Vikings from Denmark, Norway and Sweden did not mix
The researchers also found interesting patterns in how the Viking genes dispersed in Europe.
They examined the genes of the Vikings that archaeologists have found around Europe and discovered that the Vikings living in what is now modern Denmark largely raided or settled in England. The Vikings in the territory of modern Sweden raided the Baltic countries, and the Vikings in modern Norway raided in Ireland, Iceland and Greenland.
Nevertheless, the Vikings from these three territories very rarely mixed with each other reproductively, but kept to themselves, without the researchers being able to explain why.
A final result shows that some Vikings in Europe were not Vikings at all genetically.
For example, bones found in an apparent Viking tomb in Scotland, in which the swords and symbols seem to indicate Viking culture, show that the bones belonged to a person who had no genetic commonality with the Vikings.
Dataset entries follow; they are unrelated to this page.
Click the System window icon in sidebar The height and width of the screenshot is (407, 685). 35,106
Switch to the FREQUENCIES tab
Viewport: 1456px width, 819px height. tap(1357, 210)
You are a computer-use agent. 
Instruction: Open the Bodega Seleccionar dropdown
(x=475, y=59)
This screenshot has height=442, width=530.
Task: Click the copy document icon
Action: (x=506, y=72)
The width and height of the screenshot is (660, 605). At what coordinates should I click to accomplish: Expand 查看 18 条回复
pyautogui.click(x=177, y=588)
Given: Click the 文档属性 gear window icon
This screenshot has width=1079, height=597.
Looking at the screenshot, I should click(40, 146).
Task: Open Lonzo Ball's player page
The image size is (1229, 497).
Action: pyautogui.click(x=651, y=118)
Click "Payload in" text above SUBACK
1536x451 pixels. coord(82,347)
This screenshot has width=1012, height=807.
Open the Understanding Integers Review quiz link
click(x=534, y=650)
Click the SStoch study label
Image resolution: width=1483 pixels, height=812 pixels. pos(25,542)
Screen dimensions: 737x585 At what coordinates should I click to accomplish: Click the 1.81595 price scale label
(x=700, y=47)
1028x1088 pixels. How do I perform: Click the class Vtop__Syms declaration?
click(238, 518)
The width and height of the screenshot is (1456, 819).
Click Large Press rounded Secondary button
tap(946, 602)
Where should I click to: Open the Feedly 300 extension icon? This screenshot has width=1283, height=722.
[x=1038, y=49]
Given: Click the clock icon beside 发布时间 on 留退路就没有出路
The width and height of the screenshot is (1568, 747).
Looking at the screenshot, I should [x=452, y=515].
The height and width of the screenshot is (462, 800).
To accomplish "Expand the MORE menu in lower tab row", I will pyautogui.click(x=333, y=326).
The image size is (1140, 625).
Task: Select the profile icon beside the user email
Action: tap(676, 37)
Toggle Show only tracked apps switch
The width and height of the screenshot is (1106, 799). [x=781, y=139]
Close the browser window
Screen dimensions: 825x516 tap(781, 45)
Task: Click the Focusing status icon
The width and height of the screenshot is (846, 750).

The person just embraced the culture.
Elsewhere in such places as England, Ireland and Scotland, the researchers found that the people who lived there had Viking genes but did not live by the norms of Viking culture.
"People have moved around Europe, so genes and culture have mixed for millennia. But we took a snapshot of the Viking Age and determined the genetic picture at that time compared with that at the end of the Viking Age. The result shows very clearly that the Vikings both influenced and were influenced by people from all over Europe culturally and genetically," says Eske Willerslev.